The American dentist Horace Wells (1815-1848) was the first practitioner to publicly advocate the use of nitrous oxide as an anesthetic and one of the first to use an anesthetic.
Horace Wells was born in Hartford, Vt., on Jan. 21, 1815. He attended schools in Hopkinton and Walpole, N. H., and Amherst, Mass. There were no dental schools, and his education in dentistry was gained through study with several practicing dentists.

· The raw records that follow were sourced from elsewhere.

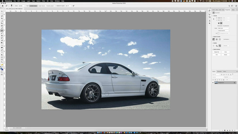Select landscape orientation icon in Canvas
The image size is (238, 134).
click(x=221, y=23)
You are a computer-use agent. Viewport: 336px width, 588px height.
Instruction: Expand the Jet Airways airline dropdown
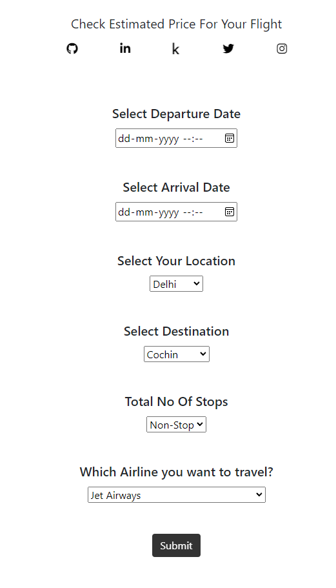177,495
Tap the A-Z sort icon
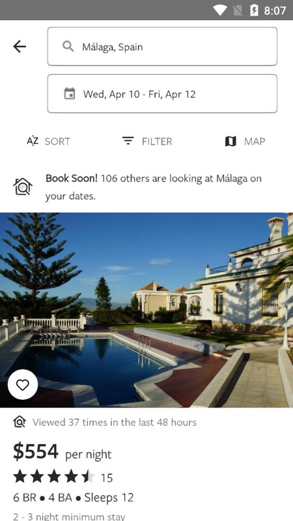293x521 pixels. (x=33, y=141)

Wells was probably a traveling dentist before settling in Hartford, Conn., in 1836, where he developed a large practice. In 1838 he published An Essay on Teeth, Comprising a Brief Description of Their Formation, Disease, and Proper Treatment.
Wells was actively interested in finding some method of reducing the pain of dental procedures. Nitrous oxide had been discovered in the 18th century, but its potential value as an anesthetic was, for the most part, overlooked. Instead, nitrous oxide was valued because it produced a state of euphoria, and "laughing gas" parties were common in the 19th century. On Dec. 10, 1844, Wells attended one of these parties and witnessed a man under the influence of the gas injure himself and yet feel no pain. The following day Wells had a tooth pulled after inhaling the gas and felt no pain. After several experiments he arranged to demonstrate his discovery before a group of medical students and physicians in Boston, but the demonstration was not completely successful because an insufficient amount of nitrous oxide was administered. Although rebuffed by those in attendance because of this failure, Wells returned to Hartford and continued his use of the gas.

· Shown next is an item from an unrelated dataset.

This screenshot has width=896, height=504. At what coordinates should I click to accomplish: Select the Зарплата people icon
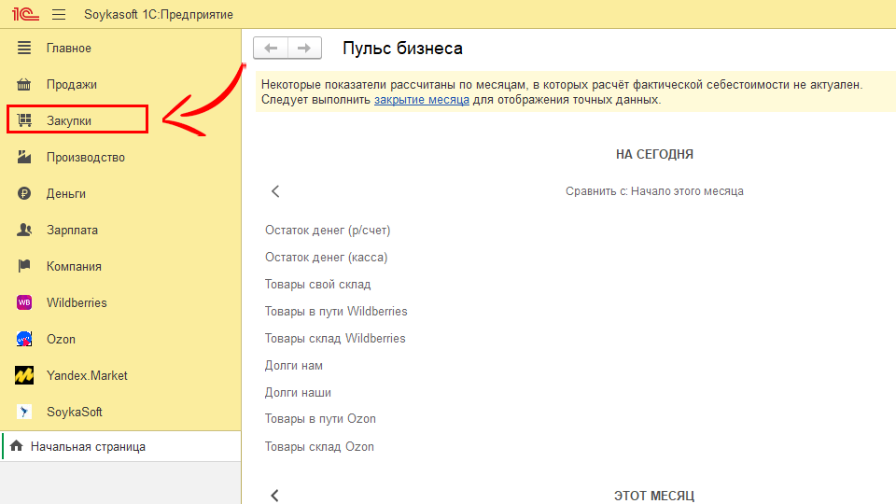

In 1846 William Morton used ether as an anesthetic and claimed credit as the discoverer of anesthesia. In 1846 Wells went to Europe to make his work known there and in 1847 presented his claim as the discoverer of anesthesia to several French scientific societies. His claim was generally acknowledged in France, and in later years it was also recognized in the United States. In 1847 Wells returned to the United States and published his claim in A History of the Discovery of the Application of Nitrous Oxide Gas, Ether, and Other Vapors to Surgical Operations.
Wells continued his study of anesthesia and was led to experiment with chloroform. These experiments brought on a state of mental derangement that resulted in a hostile act for which Wells was arrested. He committed suicide on Jan. 23, 1848.
Further Reading on Horace Wells
Considerable information on Wells is in W. Harry Archer, Life and Letters of Horace Wells (1944), but there is no full biography of him. A centenary celebration of Wells's discovery was held in 1944, and the proceedings were edited by William J. Gies and published as American Dental Association, Horace Wells Centenary Committee, Horace Wells, Dentist: Father of Surgical Anesthesia (1948).